Accuracy in Media

On Sunday, every major Democratic candidate but Sen. Bernie Sanders (I-Vt.) visited Selma, Ala., to walk across the Edmund Pettus Bridge commemorating the 55th anniversary of Bloody Sunday.

Instead, Sanders held a rally in Los Angeles.

But the mainstream media gave him a pass. Only Mediaite published a story asking why he missed the commemoration:

At a press conference in Utah Monday, a reporter asked Sanders about that choice, saying “Senator in your first test with African-American voters in South Carolina, you frankly did not do well. What do you do to improve that, and does it help that you didn’t show up in a place like Selma, where most of you are rivals were yesterday?”

“No, we showed up in L.A., where we had 15,000 people out last night,” Sanders said, referring to a rally that was headlined by “Public Enemy Radio,” a version of superstar rap group Public Enemy, fronted by Chuck D.

“We did not do as well as we had hoped, absolutely, but I think if you look at some recent polls, actually, nationally, there was a poll that just came out, I think, from Morning Consult if I’m not mistaken, which had us running ahead of Biden with the African-American vote,” Sanders continued. The poll that Sanders selected showed him tied with Biden among black voters, not leading.

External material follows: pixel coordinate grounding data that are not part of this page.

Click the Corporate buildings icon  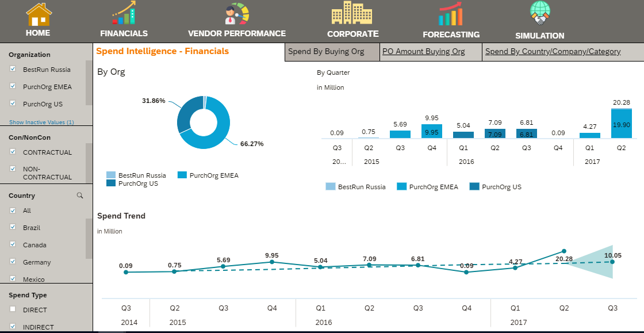(352, 14)
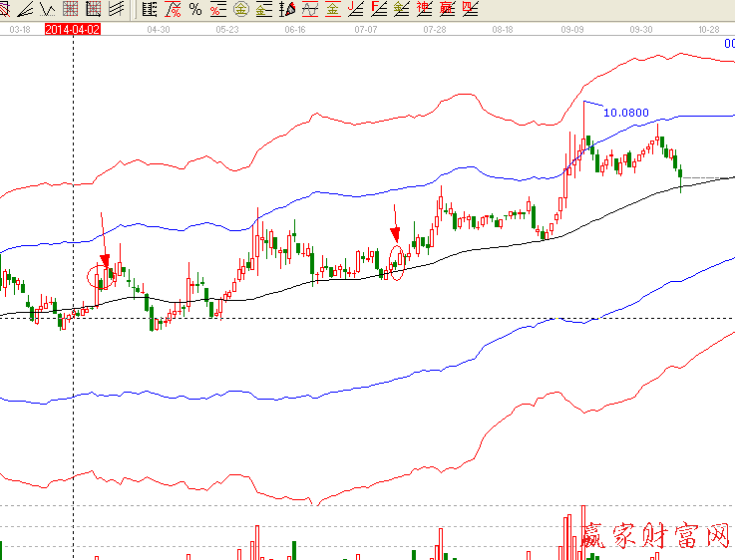Open the 赢家财富网 watermark link
Image resolution: width=735 pixels, height=560 pixels.
coord(658,538)
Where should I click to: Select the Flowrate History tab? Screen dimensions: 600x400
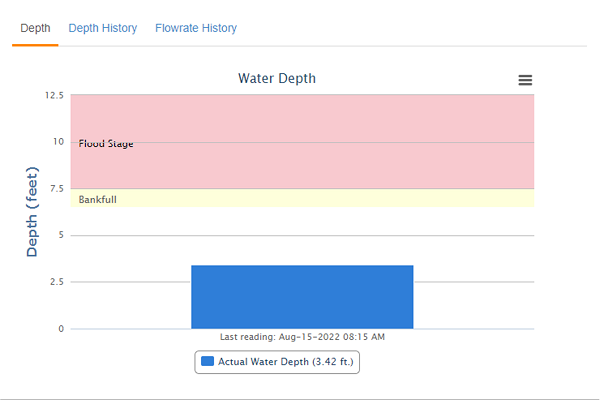tap(196, 28)
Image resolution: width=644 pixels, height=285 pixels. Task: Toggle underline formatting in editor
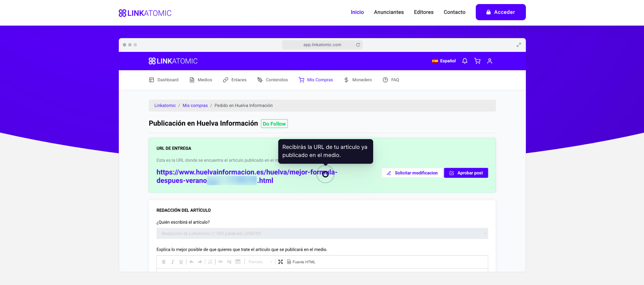[181, 262]
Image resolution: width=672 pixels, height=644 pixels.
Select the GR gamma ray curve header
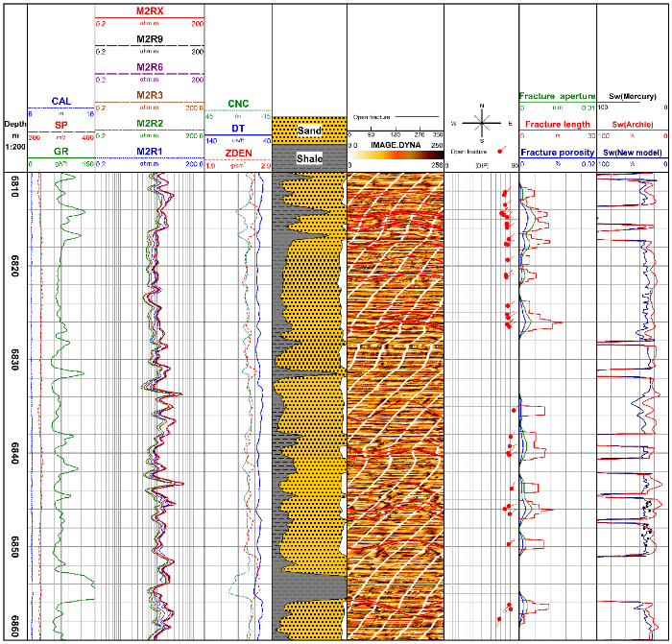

Several outlets covered the commemoration and the candidates that did attend, but buried Sanders’ absence — if they mentioned it at all. They covered Mike Bloomberg’s speech at a Selma church, at which parishioners turned their backs on him. They covered comments from Sens. Elizabeth Warren (Mass.) and a speech from former Vice President Joe Biden. Sen. Amy Klobuchar and South Bend mayor Pete Buttigieg, who have since dropped out, and even former candidate Tom Steyer got mentioned.

The story was important enough to report – but why did Sanders get a pass on skipping it? Democrats on Twitter excoriated Sanders for it,  but no major outlet singled Sanders out. The outlets’ silence equates to giving him a pass, as Democrats’ consensus on Twitter shows it was a mistake. Sanders has branded himself as the everyman candidate who cares most about equality and not being beholden to donors, but he skipped a civil rights memorial in favor of a rally for himself.